● WORK REQUIRED:
Take the data below and filter it for lines containing the word "agent"; show each line found.

Records from a data source:

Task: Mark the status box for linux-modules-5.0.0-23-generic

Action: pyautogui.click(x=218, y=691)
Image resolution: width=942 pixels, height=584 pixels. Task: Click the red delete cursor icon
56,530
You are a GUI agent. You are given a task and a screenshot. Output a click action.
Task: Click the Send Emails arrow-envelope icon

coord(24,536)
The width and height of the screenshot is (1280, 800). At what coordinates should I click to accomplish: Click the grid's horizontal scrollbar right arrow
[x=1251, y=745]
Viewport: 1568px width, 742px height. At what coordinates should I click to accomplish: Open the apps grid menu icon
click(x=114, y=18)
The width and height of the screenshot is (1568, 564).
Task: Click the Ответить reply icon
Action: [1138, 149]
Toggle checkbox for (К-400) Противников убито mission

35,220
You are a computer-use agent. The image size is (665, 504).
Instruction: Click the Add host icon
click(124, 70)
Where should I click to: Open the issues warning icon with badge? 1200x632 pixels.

● RESULT:
You are a GUI agent. You are given a task and a screenshot. Output a click action.
You are a computer-use agent. The image size is (665, 504).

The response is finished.